The Value of Graph-based Encoding in NBA Salary Prediction

This paper demonstrates that integrating graph-based embeddings of on-court and off-court player data into tabular datasets significantly improves the accuracy of supervised machine learning models for predicting NBA player salaries, particularly for veterans and high-earning outliers where traditional methods fail.

Junhao Su, David Grimsman, Christopher Archibald

Published 2026-03-09
📖 5 min read🧠 Deep dive

Imagine you are trying to guess how much a professional basketball player will be paid next year.

Traditionally, teams and analysts have used a "stat sheet" approach. They look at a player's stats from last year (points scored, rebounds, etc.), their age, and where they were drafted. It's like grading a student based solely on their last test score. This works great for new kids in school (rookies), because their future is mostly determined by how well they did on the entrance exam (the draft).

But for older, experienced players (veterans), this "stat sheet" method often fails. Why? Because a player's value isn't just about what they did on the court last week. It's about who they know, their reputation, their agent's connections, and how long they've been a trusted part of the league's "family."

This paper asks a simple question: Can we teach a computer to understand "who a player knows" to predict their salary better?

Here is the breakdown of their experiment, using some everyday analogies:

1. The Problem: The "Lonely Stat Sheet"

The authors say that standard computer models treat every player like an island. They see "LeBron James" and just look at his stats. They don't see that LeBron is connected to a powerful agent, a specific team culture, and a network of other stars.

The authors built a Knowledge Graph. Think of this not as a spreadsheet, but as a giant social network map.

  • The Nodes (Dots): Players, Teams, Agents, Awards, Injuries.
  • The Edges (Lines): "Played for," "Signed by," "Won Award with."

They wanted to see if feeding this "social map" into the computer helps it guess salaries better than just looking at stats.

2. The Experiment: Two Types of "Students"

They tested their new "Social Map" method on two very different groups of players, and the results were surprisingly different:

Group A: The Rookies (The "Structural Vacuum")

  • The Situation: A rookie just got drafted. They have no history, no agent network, and no teammates yet. They are in a "social vacuum."
  • The Result: The "Social Map" method failed miserably.
  • The Analogy: Imagine trying to guess a new student's future grades by looking at their "friend group." If they have no friends yet, the computer gets confused and starts guessing randomly.
  • The Lesson: For rookies, stick to the basics. Their salary is a simple math problem based on their draft pick and age. Adding the "social map" just adds noise.

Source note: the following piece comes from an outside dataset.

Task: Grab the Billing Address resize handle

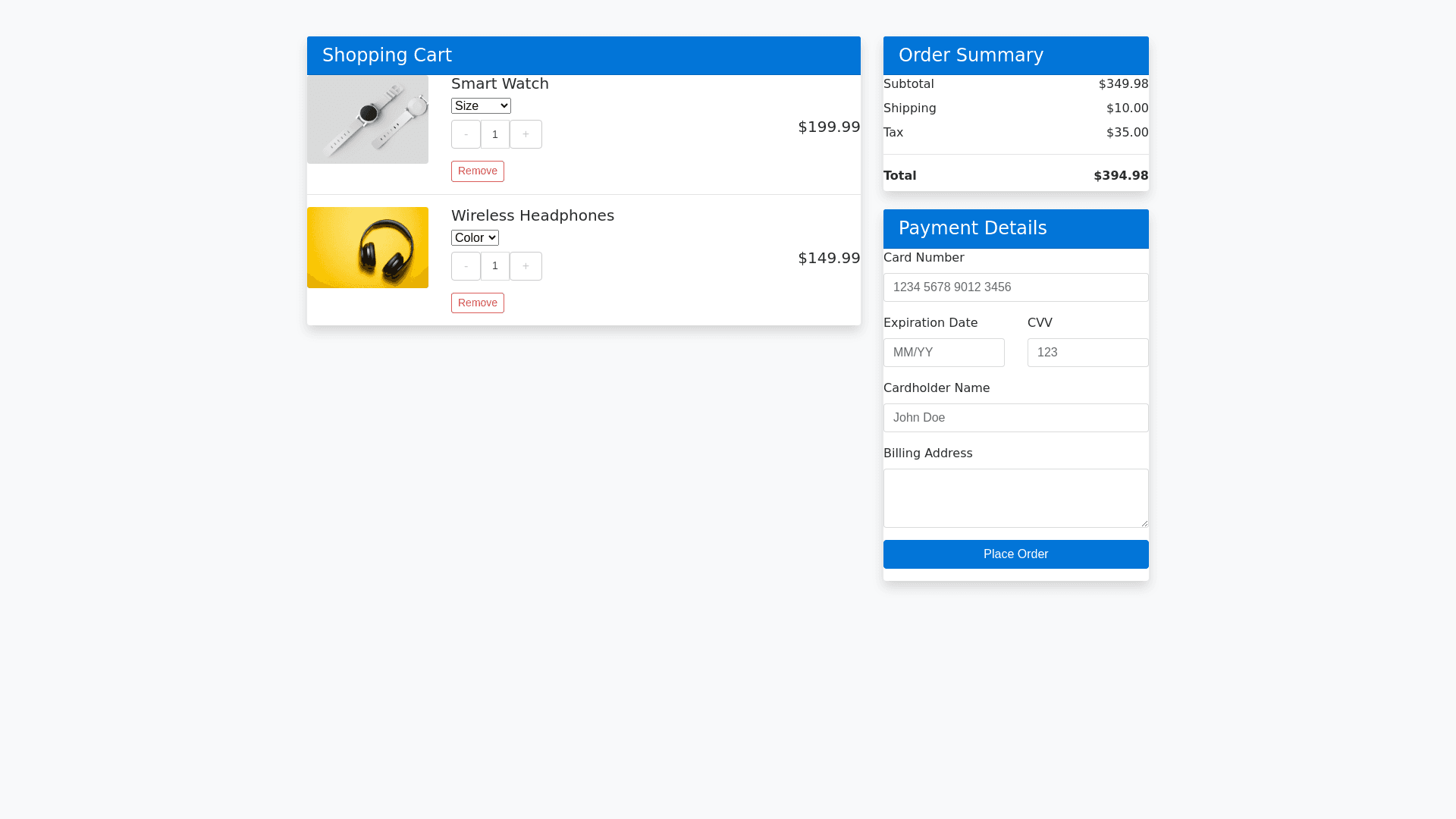Action: coord(1144,522)
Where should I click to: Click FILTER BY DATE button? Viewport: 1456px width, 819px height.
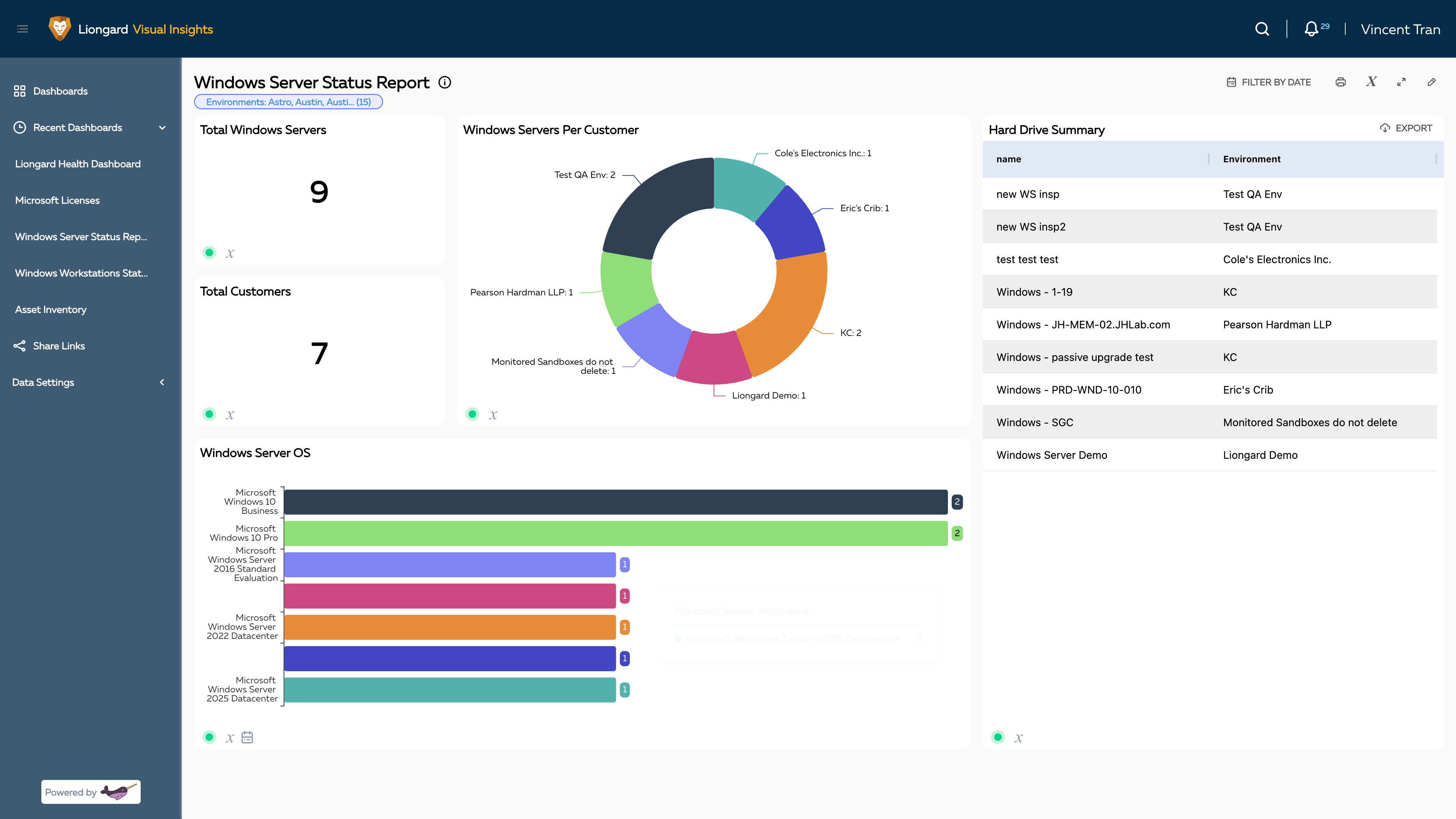(1268, 82)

Group B: The Veterans (The "Social Capital")

  • The Situation: An older player whose stats might be slipping (maybe they got injured or are slowing down), but they are still getting paid a fortune.
  • The Result: The "Social Map" method saved the day.
  • The Analogy: Imagine a veteran player is like a retired CEO. Their recent performance might be shaky, but their value is high because of their reputation and network. The standard "stat sheet" model says, "You played poorly, so you should get paid less." The "Social Map" model says, "Wait, this guy is a franchise legend with a great agent and a loyal fanbase; he's worth more than his last game suggests."
  • The Lesson: For veterans, the graph model acts as a safety net. It catches the players who are being undervalued by simple stats because it understands their "social capital."

3. The "Oracle" Test: Did they cheat?

A major worry in these studies is "cheating" (data leakage). Did the computer just memorize the team names or agent names?

  • The Test: They ran a version where the computer was blind to the specific names of teams and agents. It only saw the structure of the connections.
  • The Result: Even without knowing the names, the graph model could guess the salary almost as well as a model that did know the names.
  • The Takeaway: The "shape" of the network itself holds the secret. The computer learned that "being connected to this type of cluster of players" means "high salary," without needing to know the specific names.

4. The "Too Much Information" Trap

The authors tried adding everything to the graph: every injury, every award, every game log.

  • The Result: It got worse.
  • The Analogy: It's like trying to find a needle in a haystack by adding more hay. The most important signal was the specific connections (who you play for, who your agent is), not the sheer volume of every single event in history. Quality over quantity.

Summary: The "Maturity" Rule

The paper concludes with a simple rule for predicting athlete salaries:

  1. For New Kids (Rookies): Use a simple calculator. Look at the draft pick and age. Don't overcomplicate it.
  2. For Veterans: Use the "Social Map." Look at their network, their reputation, and their history. The simple stats will lie to you; the social connections tell the truth.

In short: You can't predict a veteran's salary just by looking at their last game. You have to look at their whole life in the league. The computer finally learned how to do that.